Despite mass deforestation through illegal logging and commercial and monoculture development taking place across the continent, Africa hosts a minute presence with just 2.9 per cent of forest cover certified by the FSC. Countries experiencing mass deforestation such as Cameroon and the Republic of Congo, chiefly through supplying timber to China and France, have certified just 2.7 per cent and 3.3 per cent of land. South Africa, with 17.8 per cent (1,567,811 ha) of forest certified, accounts for one-fifth of the continent’s overall FSC certification.

Within South Africa 80 per cent (2005) of FSC-certified forests constitute industrial timber plantations (ITPs) initially developed by the apartheid regime as a means of independently sourcing wood products.[35] The initiative began with state-led plantations between 1920 and1960. The government established a tax incentive system, such as the general export incentive scheme, later voided by the ANC liberation government in 1994.[36] During that time expansion accounted for 45,000 ha annually (1990s), five times that of indigenous forests. By 1996, the Natal Agricultural Union reported an 82 per cent reduction in stream flow over a 20 year period in areas where grasslands were ‘developed’ by commercial plantations.

The ANC government further emphasised the importance of plantations to growth, gender income and employment. ‘Forestry makes a significant contribution to the economy,’ revealed Lindiwe Hendricks when Minister of Water Affairs and Forestry. ‘In 2006 this contribution amounted to approximately R14 billion and 170,000 people were employed in the sector, which includes about 30,000 small scale growers, most of whom are women. With forestry being a rural activity, this sector has enormous potential to contribute to the economy and to job creation.’ The two giants dominating the industry are Mondi and SAPPI. Mondi, formed by Anglo-American in 1967, manages over 450,000 ha with 35,000 employees in more than 30 countries. SAPPI, a global paper and pulp company incorporated in 1936, holds 465,000 ha in SA, with a further 75,000 ha in Swaziland (2007). By 2007, the company manufactured five million tonnes of paper and three million tons of pulp.
# # # #
ASSIGNED TASK 1: For each statement (a), (b) and (c), say yes or no as to whether it agrees with the passage on forest certification in Africa, and quote the passage's exact words that decide it. (a) South Africa accounts for one-fifth of the continent's overall FSC certification. (b) The ANC government introduced the general export incentive scheme. (c) SAPPI was incorporated in 1936.
ASSIGNED TASK 2: According to the passage on forest certification in Africa, how many people were employed in South Africa's forestry sector in 2006?
ASSIGNED TASK 3: Extend the passage on forest certification in Africa by writing what would follow its last sentence.

RECORDED DATA:
# # # #
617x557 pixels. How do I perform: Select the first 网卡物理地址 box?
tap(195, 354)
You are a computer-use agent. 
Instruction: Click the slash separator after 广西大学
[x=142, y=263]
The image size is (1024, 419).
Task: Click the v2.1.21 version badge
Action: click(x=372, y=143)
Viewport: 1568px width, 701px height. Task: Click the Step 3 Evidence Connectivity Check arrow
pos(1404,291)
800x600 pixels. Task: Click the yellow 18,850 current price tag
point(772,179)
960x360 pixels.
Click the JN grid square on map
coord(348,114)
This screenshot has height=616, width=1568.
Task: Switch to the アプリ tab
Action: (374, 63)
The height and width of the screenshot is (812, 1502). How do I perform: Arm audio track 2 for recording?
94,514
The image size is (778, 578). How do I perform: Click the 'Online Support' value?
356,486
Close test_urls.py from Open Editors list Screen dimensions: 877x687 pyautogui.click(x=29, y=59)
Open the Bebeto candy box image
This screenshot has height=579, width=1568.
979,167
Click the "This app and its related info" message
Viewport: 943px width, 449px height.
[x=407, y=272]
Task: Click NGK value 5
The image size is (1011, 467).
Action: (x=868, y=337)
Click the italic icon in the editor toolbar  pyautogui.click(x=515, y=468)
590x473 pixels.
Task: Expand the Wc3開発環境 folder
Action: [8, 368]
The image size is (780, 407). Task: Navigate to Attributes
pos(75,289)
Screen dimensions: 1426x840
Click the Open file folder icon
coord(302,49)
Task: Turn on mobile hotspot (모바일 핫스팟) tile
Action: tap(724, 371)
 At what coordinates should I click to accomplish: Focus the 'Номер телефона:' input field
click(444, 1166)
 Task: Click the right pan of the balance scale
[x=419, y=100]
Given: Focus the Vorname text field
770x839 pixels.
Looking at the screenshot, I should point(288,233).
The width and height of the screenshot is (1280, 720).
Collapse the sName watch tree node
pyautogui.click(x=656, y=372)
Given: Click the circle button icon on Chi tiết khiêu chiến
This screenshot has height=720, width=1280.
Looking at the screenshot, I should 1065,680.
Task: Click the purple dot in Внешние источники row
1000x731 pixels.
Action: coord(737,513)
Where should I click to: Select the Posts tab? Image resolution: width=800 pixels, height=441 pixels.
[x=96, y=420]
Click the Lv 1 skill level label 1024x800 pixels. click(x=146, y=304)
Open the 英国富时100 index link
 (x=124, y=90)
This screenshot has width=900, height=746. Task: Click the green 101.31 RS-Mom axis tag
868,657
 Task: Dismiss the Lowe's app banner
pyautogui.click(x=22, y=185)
# # # #
WRITTEN ANSWER 1:
(a) Yes: "South Africa, with 17.8 per cent (1,567,811 ha) of forest certified, accounts for one-fifth of the continent’s overall FSC certification."
(b) No: "The government established a tax incentive system, such as the general export incentive scheme, later voided by the ANC liberation government in 1994."
(c) Yes: "SAPPI, a global paper and pulp company incorporated in 1936"

WRITTEN ANSWER 2: About 170,000 people.

WRITTEN ANSWER 3:
Water intensive plantations, covering 1.2 per cent of land, far outweigh natural forest cover (0.3 per cent). Mpumulanga holds 42 per cent of plantations, followed by Kwa-Zulu Natal, which accounts for 38 per cent, and the Eastern Cape, which accounts for 11 per cent.          Damages are not limited to communities living in close proximity to the plantationsIn 2010, Mondi was named one of the top three polluters in south Durban, thanks to the company’s paper mill.  “This is not normal air,’ said Zodumo Mbuli, a spokeswoman for the Ministry of Environmental Affairs in 2003.[37] Meanwhile, in 2010, SAPPI came under fire in Durban for polluting a critical conduit between sea and land, the Thukela River, with highly toxic chemicals.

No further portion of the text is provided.